> _DATASET RECORDS_

----

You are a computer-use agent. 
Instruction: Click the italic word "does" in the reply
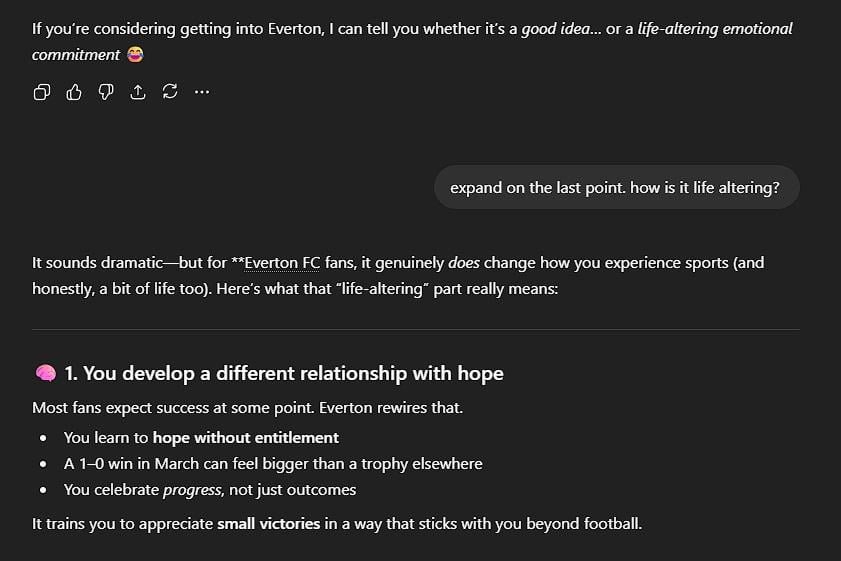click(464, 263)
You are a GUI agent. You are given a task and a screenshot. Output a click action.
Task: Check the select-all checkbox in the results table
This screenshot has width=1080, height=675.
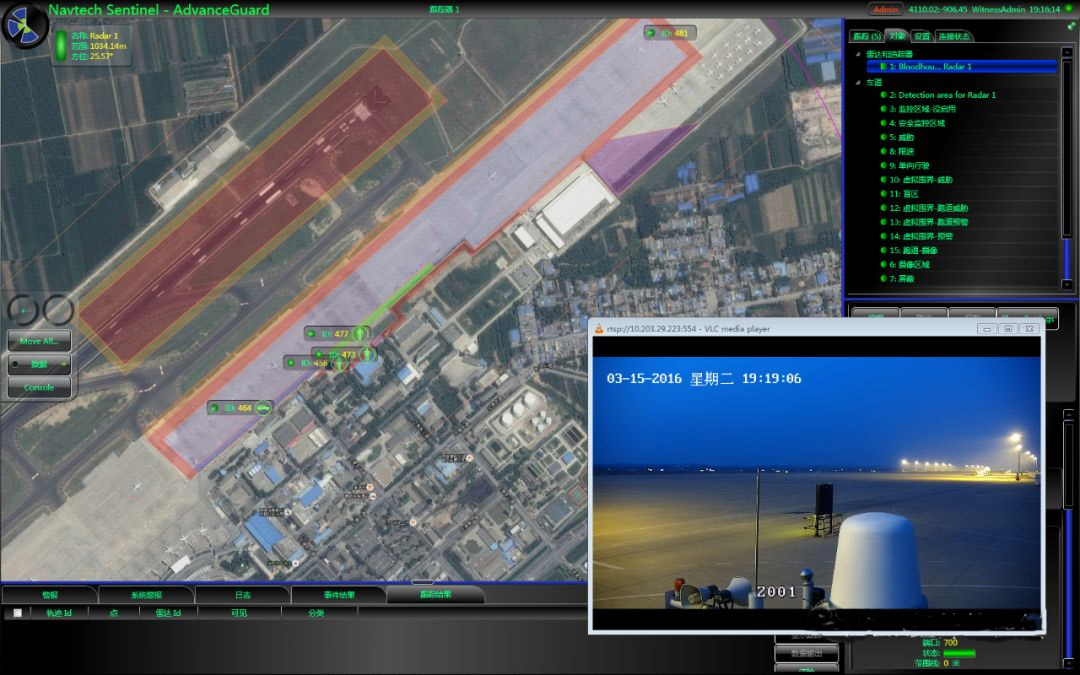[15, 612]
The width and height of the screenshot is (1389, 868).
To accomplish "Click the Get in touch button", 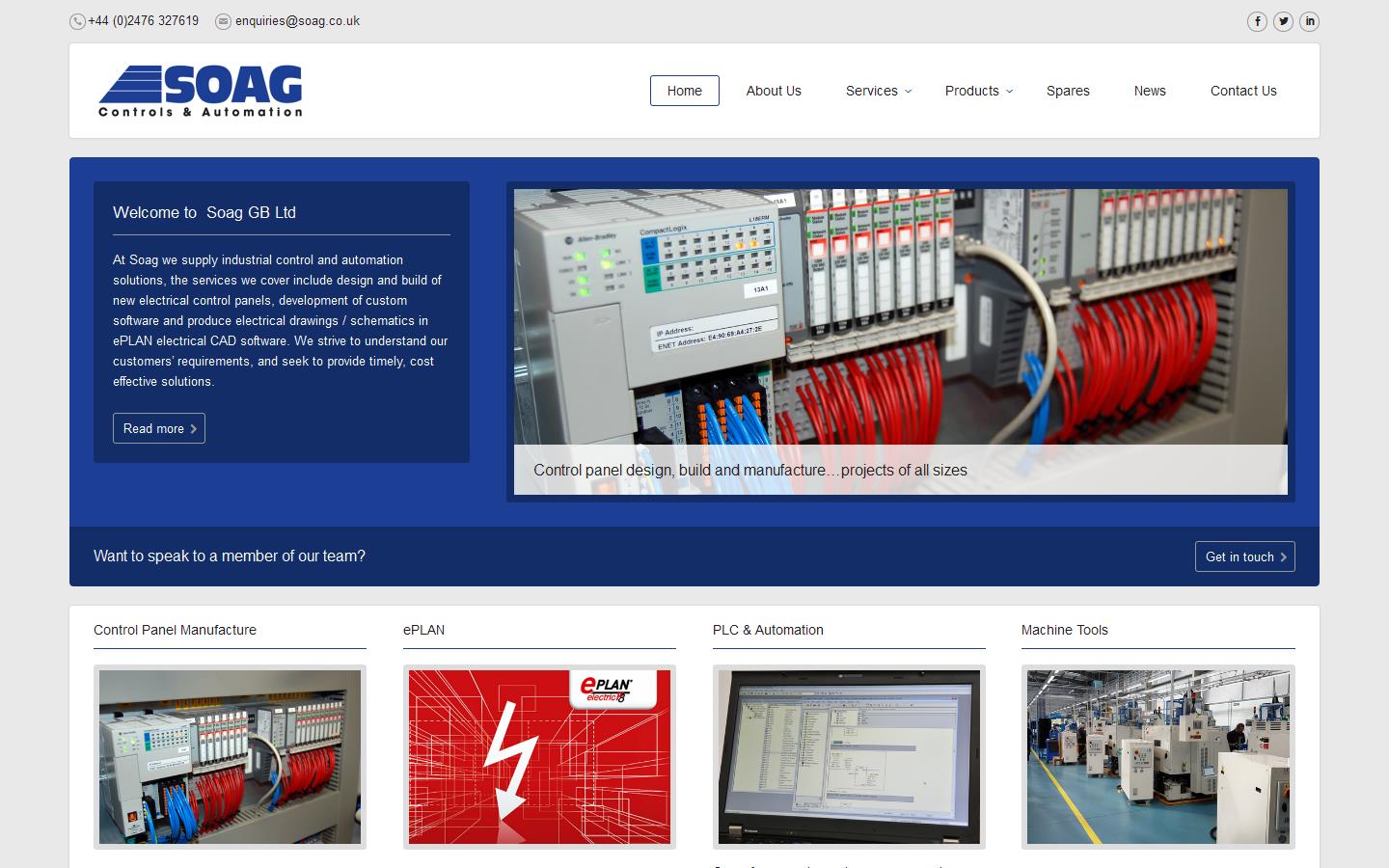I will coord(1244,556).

----

> _PROBLEM DESCRIPTION_
For each line above that holds the string "agent", provide a copy of that line.

> _EXERCISE SOLUTION_
You are a computer-use agent. 
You are a GUI agent. You are given a task and a screenshot. Output a click action.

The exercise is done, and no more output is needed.